I hear what you're saying OP. I have a friend like this. Lots of holidays e.g. Hawaii/Canada/Mexico in last 2 years, weekends away most months, car twice the size of mine etc. However, she couldn't pay to have her boiler fixed or fence repaired.
It's none of my business what she can or cannot afford. She clearly has a different mindset me as she and her husband prefer to spend their money on fun stuff - she'll certainly have more happy memories of her life than me - but I do wish she'd stop moaning about not having enough money, which she does a lot, and saying, "It's all right for some' when anyone buys a treat that is small by her standards.
I do think it's a mindset thing though. I couldn't not have a rainy day fund whilst she would never consider it. Perhaps it should be taught in schools.

TeaForTara · 04/09/2019 14:57

I drive an old car of a not-posh brand. My TV was about £200 from ASDA. My phone was second hand from a work colleague. They all do the job. I keep my clothes a long time.
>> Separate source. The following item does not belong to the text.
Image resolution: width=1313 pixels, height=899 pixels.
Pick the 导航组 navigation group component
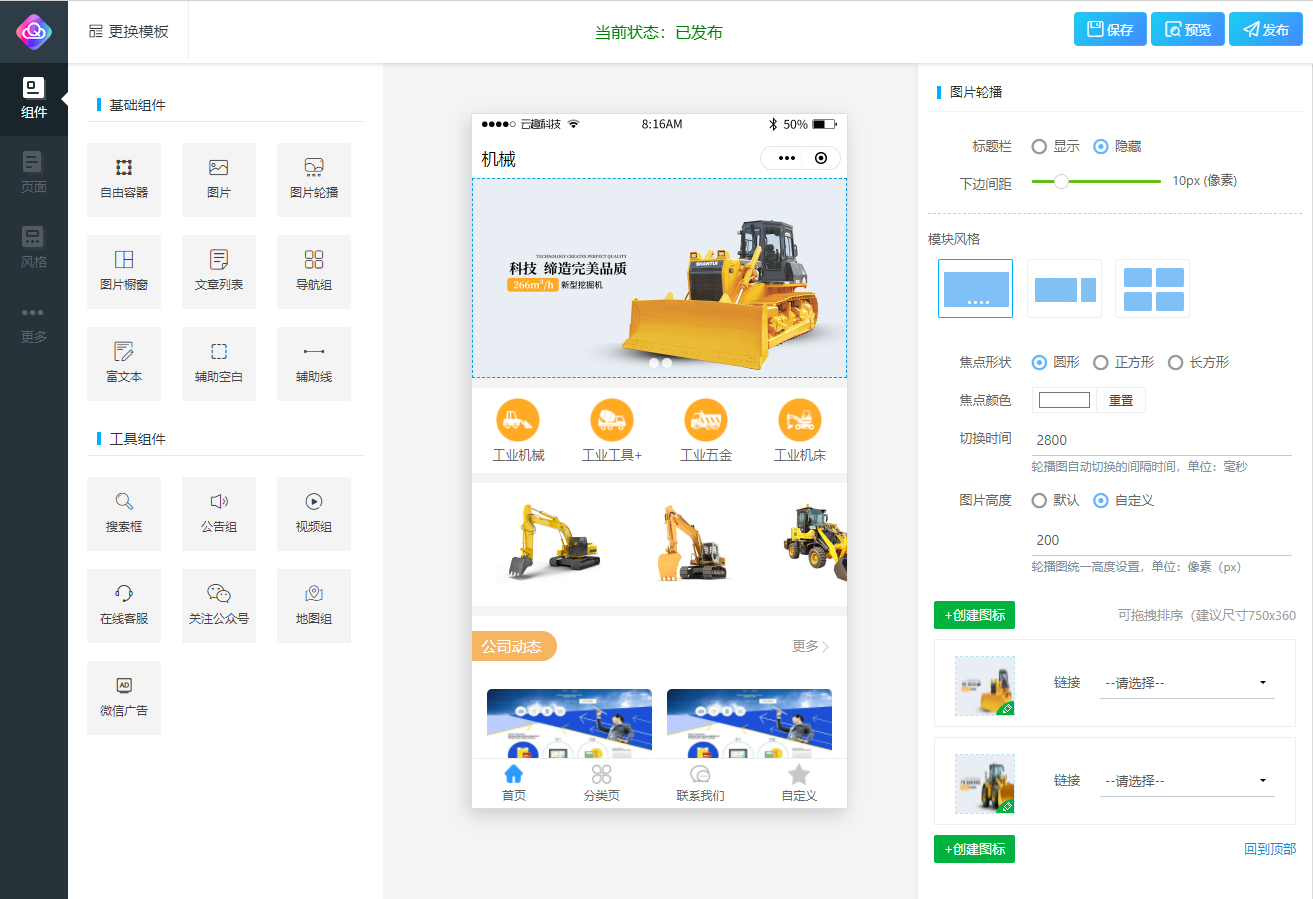click(x=313, y=271)
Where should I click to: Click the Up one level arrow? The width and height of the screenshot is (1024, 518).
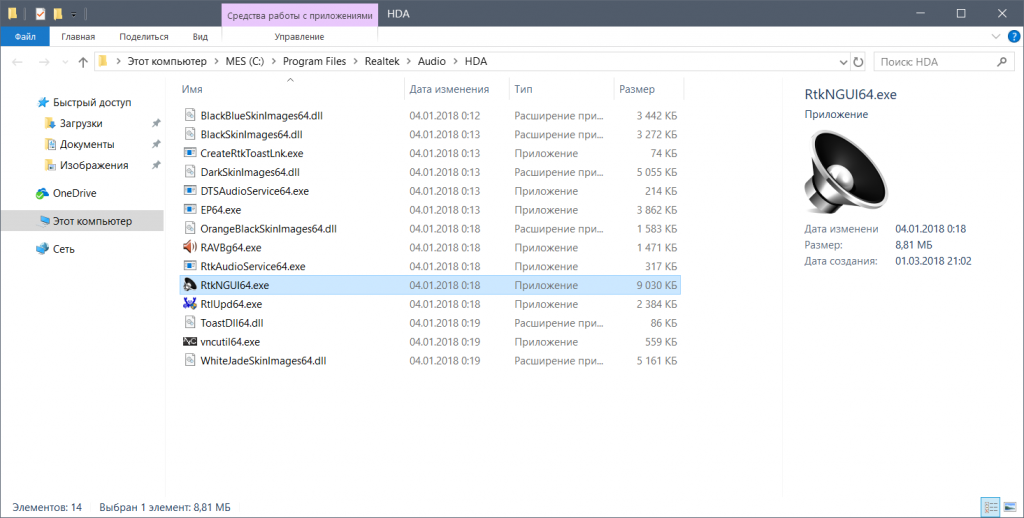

I save money on those items because my priority is nice holidays, which I can afford because I skimp elsewhere.

I can't tell you how many times friends on similar pay to me, dressed in the latest fashion with the latest tech gadgets who drive new cars and yes, get their nails done regularly etc., say "I wish I could afford to go on holidays like that, you're so lucky."

I am lucky in many ways, but not in the way they mean. They just don't get it when I try to explain.

daffodilrosedaisy · 04/09/2019 15:17

Thanks @MargotMoon

OP posts:
DontMakeMeShushYou · 04/09/2019 15:26

OP, I get it.

@CTRL
I don’t like the assumption that just because OP saw her friend get a new phone that means she doesn’t know how to budget.

But it sounds as though the friend reneged on a debt she had run up with the OP. She effectively took out a loan (from OP) for a holiday and then discovered she couldn't afford to pay it back because she also had another entirely-predictable bill to pay for her phone. She clearly doesn't know how to budget because she is borrowing more than she can afford to pay back in order to buy luxuries.

QueSera · 04/09/2019 15:33

I totally agree with you. It is highly frustrating to witness, because as a friend or family member of someone who doesn't budget, you then have to deal with their stress and drama of not being able to pay their rent, essential bills etc because they've spent their money on luxuries, and then others are forced to bail them out (who may have even less money, but manage it better). And I can tell you, people who don't budget don't appreciate any well-intentioned advice about budgeting either, oh no!